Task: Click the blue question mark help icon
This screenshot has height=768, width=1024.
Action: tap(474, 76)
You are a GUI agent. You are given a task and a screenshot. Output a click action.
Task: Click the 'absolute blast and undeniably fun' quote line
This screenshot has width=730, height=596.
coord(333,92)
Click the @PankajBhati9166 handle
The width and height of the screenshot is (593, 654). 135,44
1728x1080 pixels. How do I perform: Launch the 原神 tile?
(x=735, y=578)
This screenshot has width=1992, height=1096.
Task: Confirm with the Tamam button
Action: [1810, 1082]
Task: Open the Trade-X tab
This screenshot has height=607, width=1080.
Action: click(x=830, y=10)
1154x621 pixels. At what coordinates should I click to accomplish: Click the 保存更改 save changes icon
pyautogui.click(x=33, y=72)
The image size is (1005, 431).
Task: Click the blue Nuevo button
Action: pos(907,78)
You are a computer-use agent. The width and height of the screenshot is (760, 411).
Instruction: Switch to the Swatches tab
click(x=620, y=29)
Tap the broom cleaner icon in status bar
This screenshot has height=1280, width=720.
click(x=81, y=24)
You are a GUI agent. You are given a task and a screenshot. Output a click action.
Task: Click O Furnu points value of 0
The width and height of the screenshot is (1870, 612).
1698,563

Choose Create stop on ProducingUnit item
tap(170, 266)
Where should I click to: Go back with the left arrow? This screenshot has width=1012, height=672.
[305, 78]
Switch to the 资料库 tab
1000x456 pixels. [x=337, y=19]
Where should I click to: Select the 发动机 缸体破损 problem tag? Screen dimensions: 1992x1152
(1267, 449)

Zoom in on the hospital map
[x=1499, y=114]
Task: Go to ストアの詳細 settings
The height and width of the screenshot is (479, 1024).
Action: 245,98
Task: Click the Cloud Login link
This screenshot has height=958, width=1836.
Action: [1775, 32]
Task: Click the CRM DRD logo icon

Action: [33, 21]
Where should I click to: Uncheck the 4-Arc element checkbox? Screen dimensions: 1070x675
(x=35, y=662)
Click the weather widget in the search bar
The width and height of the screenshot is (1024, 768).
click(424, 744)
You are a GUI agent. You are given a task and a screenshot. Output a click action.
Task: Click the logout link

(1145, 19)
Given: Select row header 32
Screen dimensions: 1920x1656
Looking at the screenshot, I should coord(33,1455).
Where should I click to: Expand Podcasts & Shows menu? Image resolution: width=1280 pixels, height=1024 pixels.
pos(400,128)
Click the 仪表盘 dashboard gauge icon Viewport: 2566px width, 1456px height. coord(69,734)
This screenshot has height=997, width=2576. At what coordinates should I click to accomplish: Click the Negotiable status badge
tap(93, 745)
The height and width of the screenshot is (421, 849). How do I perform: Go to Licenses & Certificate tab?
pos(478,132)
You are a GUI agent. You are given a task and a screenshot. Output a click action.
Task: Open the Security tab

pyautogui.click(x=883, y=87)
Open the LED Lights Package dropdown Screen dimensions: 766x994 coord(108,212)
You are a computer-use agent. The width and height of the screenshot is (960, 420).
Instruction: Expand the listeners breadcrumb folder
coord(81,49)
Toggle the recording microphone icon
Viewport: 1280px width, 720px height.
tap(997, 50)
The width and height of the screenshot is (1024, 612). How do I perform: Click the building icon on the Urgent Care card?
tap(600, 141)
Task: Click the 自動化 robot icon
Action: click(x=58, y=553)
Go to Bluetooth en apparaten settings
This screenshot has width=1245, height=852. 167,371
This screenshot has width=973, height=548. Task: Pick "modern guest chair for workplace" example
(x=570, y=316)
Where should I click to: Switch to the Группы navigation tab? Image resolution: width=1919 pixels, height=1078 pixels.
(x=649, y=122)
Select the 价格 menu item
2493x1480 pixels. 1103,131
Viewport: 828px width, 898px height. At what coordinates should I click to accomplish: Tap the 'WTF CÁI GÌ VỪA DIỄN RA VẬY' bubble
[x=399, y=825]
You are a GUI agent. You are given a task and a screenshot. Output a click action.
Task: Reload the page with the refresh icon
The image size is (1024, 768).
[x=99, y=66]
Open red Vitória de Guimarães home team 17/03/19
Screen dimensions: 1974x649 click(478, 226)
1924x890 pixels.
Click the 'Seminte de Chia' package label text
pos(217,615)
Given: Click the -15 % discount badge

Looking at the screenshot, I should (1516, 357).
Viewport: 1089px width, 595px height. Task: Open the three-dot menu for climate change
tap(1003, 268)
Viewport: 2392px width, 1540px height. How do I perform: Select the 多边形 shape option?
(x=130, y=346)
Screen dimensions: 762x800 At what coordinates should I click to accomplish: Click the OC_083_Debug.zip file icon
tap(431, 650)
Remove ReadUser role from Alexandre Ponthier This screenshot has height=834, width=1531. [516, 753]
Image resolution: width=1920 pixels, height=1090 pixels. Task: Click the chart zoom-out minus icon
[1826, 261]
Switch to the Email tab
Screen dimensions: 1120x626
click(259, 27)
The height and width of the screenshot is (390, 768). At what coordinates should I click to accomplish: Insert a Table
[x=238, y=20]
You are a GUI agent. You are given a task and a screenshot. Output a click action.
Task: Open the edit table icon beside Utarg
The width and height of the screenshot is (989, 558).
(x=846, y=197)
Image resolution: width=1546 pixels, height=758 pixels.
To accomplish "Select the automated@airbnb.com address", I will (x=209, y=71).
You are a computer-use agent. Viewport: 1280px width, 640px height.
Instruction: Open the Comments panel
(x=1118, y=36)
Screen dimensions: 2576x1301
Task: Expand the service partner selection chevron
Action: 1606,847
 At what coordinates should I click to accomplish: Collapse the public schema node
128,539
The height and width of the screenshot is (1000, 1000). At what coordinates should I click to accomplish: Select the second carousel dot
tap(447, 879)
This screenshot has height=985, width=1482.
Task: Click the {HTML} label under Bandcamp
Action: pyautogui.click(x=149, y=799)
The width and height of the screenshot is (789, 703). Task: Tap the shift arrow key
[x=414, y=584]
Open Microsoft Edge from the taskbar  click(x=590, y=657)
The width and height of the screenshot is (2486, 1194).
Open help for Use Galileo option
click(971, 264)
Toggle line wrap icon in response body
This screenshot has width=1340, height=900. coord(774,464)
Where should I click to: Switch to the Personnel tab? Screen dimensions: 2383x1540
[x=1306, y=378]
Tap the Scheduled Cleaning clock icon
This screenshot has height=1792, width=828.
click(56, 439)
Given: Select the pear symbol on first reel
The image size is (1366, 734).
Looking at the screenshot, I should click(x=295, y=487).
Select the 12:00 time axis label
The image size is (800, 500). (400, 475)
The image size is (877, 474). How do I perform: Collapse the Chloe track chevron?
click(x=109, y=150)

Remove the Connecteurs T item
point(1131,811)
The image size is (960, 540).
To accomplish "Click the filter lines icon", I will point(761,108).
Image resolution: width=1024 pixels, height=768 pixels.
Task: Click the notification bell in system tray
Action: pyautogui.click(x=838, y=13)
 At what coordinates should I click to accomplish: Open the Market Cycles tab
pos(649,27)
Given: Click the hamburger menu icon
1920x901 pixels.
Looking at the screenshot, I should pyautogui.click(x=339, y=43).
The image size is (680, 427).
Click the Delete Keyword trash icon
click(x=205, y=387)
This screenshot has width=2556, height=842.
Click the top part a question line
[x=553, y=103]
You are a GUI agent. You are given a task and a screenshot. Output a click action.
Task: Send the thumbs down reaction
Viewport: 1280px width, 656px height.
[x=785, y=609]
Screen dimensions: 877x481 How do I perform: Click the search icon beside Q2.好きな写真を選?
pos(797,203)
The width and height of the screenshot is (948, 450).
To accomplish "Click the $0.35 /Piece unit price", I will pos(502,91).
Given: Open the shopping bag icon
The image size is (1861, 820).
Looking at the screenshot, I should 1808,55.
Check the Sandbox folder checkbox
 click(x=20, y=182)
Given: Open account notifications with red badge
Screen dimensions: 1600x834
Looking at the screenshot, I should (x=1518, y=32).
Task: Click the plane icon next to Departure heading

- **What is needed**: Rewrite the stretch of items from the line containing "At what coordinates should I click to accomplish: Open" through the end of the items, changing "hamburger menu" to "navigation menu" and leaving everything else unchanged.

- **Answer to the task**:
 At what coordinates should I click to accomplish: Open the Market Cycles tab
pos(649,27)
Given: Click the navigation menu icon
1920x901 pixels.
Looking at the screenshot, I should pyautogui.click(x=339, y=43).
The image size is (680, 427).
Click the Delete Keyword trash icon
click(x=205, y=387)
This screenshot has width=2556, height=842.
Click the top part a question line
[x=553, y=103]
You are a GUI agent. You are given a task and a screenshot. Output a click action.
Task: Send the thumbs down reaction
Viewport: 1280px width, 656px height.
[x=785, y=609]
Screen dimensions: 877x481 How do I perform: Click the search icon beside Q2.好きな写真を選?
pos(797,203)
The width and height of the screenshot is (948, 450).
To accomplish "Click the $0.35 /Piece unit price", I will pos(502,91).
Given: Open the shopping bag icon
The image size is (1861, 820).
Looking at the screenshot, I should 1808,55.
Check the Sandbox folder checkbox
 click(x=20, y=182)
Given: Open account notifications with red badge
Screen dimensions: 1600x834
Looking at the screenshot, I should (x=1518, y=32).
Task: Click the plane icon next to Departure heading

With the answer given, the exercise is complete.